Kedestria Featured By Owner Oct 1, 2013  Hobbyist Traditional Artist
A lot of it depends on genre and personal taste. Everyone's perceptions on name connotations and associations vary. I've noticed that many people seem pretty judgemental on how to name characters, that's sad. I'm glad some aren't.
Cei-Ellem Featured By Owner Oct 1, 2013  Hobbyist Writer
This was written in response to some pretty terrible names created during an old D&D game I was playing in. It was more frustration than anything else. Personally, I seem to have a preference for names with some hidden meaning in them, with varying degrees of subtlety. Like the main character in my current project: Karol Keene (male, I might mention), is named after the pen name for the various writers of Nancy Drew, Carolyn Keene. His parents are also named Nancy and Andrew, for kicks, and of course, he himself is a writer. 

On the more blatant side, the name of my character in the Dresden Files RPG I'm currently playing is Alistair Liddell, referencing Alice Liddell of Wonderland fame. Needless to say, my character is a little mad.
Kedestria Featured By Owner Oct 1, 2013  Hobbyist Traditional Artist
That's interesting. But, what is considered 'terrible naming' varies from person to person as do views on the 'conventions'. But hearing your thoughts was the mildest that I saw here today.
Cei-Ellem Featured By Owner Oct 1, 2013  Hobbyist Writer
Heh, good to know my thoughts were mild. For me, it's a feeling thing, and my issue (with the old D&D game) was that all of the characters felt like they belonged in the same story except for two, whose names sounded completely out of place. One sounded like a brand of toilet paper (if only I could remember what it was) >_<.
Kedestria Featured By Owner Oct 1, 2013  Hobbyist Traditional Artist
For me naming is also an instinctual thing as well as often based on meaning or personality.

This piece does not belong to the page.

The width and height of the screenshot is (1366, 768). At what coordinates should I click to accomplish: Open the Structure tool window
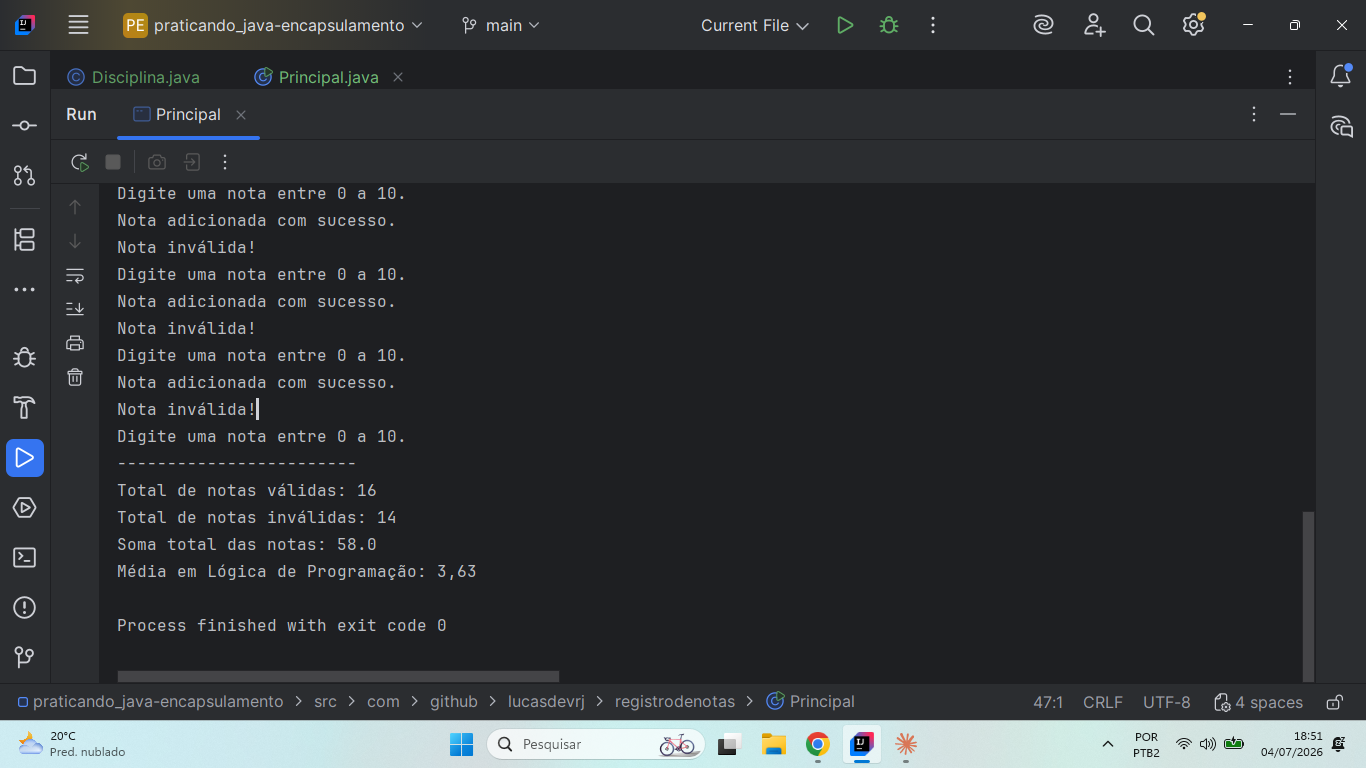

But, again, it's a perception thing. I've seen lots of names here of OCs that make no sense to me but if it works for the creators, great.
Myrethy Featured By Owner Sep 27, 2013  Hobbyist Writer
I think the only one I got right from the name game was Sean O'Brien. Failure.
Cei-Ellem Featured By Owner Sep 27, 2013  Hobbyist Writer
God, this is so old. Some of the advice here is rather silly, though a lot is still practical.
OhKey-FreeFlyer Featured By Owner Dec 13, 2008  Hobbyist Traditional Artist
:glomp: You. Are. Amazing! I can't tell you how much I relate to you in the fact that I find myself internally cringing at some of the names of fictional character's I've encountered. Most people seem to think a name is a pretty sounding word, seemingly forgetting that a name holds (or should hold) origin, meaning and power (as all words do).

The most grating naming of characters I've seen is giving EVERY character a japanese (usually at random...and by people who usually watch way too anime and are new to roleplaying and/or character creation) despite consideration of ancestry, genealogy and race.